PU Dopwang 1, WANGMU Tsoja 1*, GELSOR Norsang 1, WANG Qian 1, WANG Wenya 2, SHENG Min 1, WANG Mengmeng 1, XU Gang 3

1 Solar UV Laboratory, Tibet University, Lhasa 850000, China; 2 Energy Research and Demonstration Center of Xizang Autonomous Region, Lhasa 850000, China; 3 Guangzhou Institute of Energy Conversion, Chinese Academy of Sciences, Guangzhou 510000, China

Received:2022-10-11 Revised:2022-12-06 Online:2024-05-28 Published:2024-06-11

Abstract

Abstract: Strong solar irradiance in Tibetan Plateau provides heat source for the plateau's atmosphere, driving atmospheric circulation of East Asian and the "butterfly effect" of global climate change. Synchronous observation of the ground solar spectral characteristics in the region can provide effective field data for studying the changes of the ground atmospheric environment, ecological environment and the utilization of solar energy resources. Using the international standard high-precision solar spectrometers RAMSES-ACC-VIS and SolarSIM-G, the solar spectra of Lhasa, Nyingchi, Nagchu, Shigatse and Mt. Everest in Xizang, China, were observed during 2020 to 2021. Synchronous observation of full band solar spectra (wavelength covering from 280 nm to 2500 nm) at high altitude in Xizang was conducted for the first time, the spatial distribution characteristics of solar spectral irradiance at multiple points in Xizang were studied, and the extinction factors such as absorption and scattering of solar spectrum at high altitude in Xizang were qualitatively analyzed. The results show that the annual average solar spectral irradiance in Shigatse and the Mt. Everest are the strongest, with the annual average spectral peak of more than 0.83 W/ (m2·nm), the spectrum of Lhasa region is only inferior to that of Shigatse and Mt. Everest regions, with an average annual peak of about 0.73 W/(m2·nm), the annual average solar spectrum in Nagchu is lower than that in Lhasa, with a peak value of about 0.53 W/(m2·nm), and Nyingchi has the lowest solar spectrum. In terms of the spatial distribution characteristics of solar spectral irradiance, it is found that on the winter solstice, the spatial distribution of Xizang's spectral irradiance basically follows the zonal law, that is, the radiation intensity decreases with the increase of latitude, while on the summer solstice, the zonal regularity in Xizang is not so obvious due to rainy season weather.

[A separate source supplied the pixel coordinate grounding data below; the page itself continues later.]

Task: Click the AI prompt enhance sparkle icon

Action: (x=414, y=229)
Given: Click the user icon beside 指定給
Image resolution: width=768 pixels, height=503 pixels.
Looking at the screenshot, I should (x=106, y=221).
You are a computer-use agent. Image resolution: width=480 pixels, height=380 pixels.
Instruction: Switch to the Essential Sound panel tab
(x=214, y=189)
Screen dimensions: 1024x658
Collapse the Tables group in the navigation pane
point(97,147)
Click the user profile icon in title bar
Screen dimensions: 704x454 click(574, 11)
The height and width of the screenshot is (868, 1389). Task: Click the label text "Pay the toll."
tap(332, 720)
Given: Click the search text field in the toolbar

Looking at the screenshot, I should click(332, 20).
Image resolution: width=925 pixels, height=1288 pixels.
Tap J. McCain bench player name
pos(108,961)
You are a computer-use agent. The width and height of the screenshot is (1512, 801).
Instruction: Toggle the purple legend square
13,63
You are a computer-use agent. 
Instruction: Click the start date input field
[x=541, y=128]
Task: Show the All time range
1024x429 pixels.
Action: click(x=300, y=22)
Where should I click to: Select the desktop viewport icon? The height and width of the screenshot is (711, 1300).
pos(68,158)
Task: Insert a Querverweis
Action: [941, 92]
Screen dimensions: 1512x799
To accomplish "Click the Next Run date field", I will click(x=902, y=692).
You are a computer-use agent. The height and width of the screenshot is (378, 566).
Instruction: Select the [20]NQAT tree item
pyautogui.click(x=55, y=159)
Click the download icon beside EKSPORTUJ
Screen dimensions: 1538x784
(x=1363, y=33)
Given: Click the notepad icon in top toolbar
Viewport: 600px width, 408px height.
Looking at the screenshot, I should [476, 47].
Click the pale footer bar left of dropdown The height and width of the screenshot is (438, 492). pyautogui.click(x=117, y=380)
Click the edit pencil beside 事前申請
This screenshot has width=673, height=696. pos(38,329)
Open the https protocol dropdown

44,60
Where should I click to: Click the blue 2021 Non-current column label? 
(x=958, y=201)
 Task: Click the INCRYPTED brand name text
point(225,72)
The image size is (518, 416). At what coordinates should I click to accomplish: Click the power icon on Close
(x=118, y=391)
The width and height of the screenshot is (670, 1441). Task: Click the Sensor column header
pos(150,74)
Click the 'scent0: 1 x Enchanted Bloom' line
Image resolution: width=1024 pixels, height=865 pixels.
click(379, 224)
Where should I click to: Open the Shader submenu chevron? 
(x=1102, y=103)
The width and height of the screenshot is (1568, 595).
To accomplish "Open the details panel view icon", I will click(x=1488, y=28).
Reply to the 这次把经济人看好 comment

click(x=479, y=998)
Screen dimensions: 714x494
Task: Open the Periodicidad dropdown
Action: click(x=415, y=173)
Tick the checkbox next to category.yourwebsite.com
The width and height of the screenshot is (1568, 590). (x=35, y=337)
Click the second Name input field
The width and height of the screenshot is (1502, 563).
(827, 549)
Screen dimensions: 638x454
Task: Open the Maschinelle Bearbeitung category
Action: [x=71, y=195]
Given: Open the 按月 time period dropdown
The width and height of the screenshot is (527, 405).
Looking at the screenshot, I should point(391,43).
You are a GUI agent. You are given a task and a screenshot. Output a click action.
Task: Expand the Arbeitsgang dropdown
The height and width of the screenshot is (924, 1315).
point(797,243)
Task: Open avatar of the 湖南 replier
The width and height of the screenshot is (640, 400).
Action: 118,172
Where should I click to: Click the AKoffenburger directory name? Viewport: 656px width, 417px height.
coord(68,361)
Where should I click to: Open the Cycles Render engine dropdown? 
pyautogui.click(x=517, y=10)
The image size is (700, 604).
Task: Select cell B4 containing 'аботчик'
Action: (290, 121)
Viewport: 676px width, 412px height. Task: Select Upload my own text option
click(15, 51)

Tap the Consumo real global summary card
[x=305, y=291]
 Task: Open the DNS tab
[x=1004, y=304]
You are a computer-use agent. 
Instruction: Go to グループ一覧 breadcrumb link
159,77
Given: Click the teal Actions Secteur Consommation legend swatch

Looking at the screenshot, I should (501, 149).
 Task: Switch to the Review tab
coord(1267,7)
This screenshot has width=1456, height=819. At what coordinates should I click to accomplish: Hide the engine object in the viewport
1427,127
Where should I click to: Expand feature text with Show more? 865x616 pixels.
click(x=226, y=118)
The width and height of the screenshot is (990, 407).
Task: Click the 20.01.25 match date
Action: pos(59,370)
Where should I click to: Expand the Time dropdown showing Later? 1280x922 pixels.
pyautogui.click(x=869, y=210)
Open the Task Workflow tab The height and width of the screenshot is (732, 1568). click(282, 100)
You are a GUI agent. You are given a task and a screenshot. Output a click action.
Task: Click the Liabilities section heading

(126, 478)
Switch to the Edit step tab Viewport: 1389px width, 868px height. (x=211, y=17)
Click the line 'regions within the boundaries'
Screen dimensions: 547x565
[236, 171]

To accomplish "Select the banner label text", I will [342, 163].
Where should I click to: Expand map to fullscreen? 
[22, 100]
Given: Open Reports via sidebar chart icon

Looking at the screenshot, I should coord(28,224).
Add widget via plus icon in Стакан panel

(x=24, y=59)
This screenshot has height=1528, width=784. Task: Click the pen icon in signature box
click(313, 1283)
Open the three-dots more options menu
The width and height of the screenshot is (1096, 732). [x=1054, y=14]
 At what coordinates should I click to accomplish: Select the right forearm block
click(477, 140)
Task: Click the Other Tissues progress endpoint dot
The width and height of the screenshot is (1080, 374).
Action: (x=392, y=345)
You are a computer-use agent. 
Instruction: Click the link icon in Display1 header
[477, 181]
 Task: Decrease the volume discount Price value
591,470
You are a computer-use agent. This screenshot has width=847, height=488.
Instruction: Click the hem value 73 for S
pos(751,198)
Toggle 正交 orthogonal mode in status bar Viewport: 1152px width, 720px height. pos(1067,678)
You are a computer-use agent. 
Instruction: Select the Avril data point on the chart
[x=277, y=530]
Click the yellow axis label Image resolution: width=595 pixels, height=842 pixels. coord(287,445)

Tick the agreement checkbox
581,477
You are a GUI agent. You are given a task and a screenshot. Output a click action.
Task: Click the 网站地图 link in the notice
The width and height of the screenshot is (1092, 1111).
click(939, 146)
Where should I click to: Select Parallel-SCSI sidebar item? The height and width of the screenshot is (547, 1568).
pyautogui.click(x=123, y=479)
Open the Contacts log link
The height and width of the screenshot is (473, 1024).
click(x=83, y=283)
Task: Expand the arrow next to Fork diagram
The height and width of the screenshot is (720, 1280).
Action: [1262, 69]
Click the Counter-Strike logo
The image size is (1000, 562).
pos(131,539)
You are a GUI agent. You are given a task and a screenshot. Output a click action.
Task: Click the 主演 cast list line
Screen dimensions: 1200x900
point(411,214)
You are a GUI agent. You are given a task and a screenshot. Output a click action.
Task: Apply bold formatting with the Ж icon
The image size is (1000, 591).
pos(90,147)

Key words: Xizang, solar spectrum, multipoint observation, ecological environment

CLC Number:

P182.3

PU Dopwang , WANGMU Tsoja , GELSOR Norsang , WANG Qian , WANG Wenya , SHENG Min , WANG Mengmeng , XU Gang . Solar spectral measurements at multipoint in Xizang[J]. Journal of Atmospheric and Environmental Optics, 2024, 19(3): 292-300.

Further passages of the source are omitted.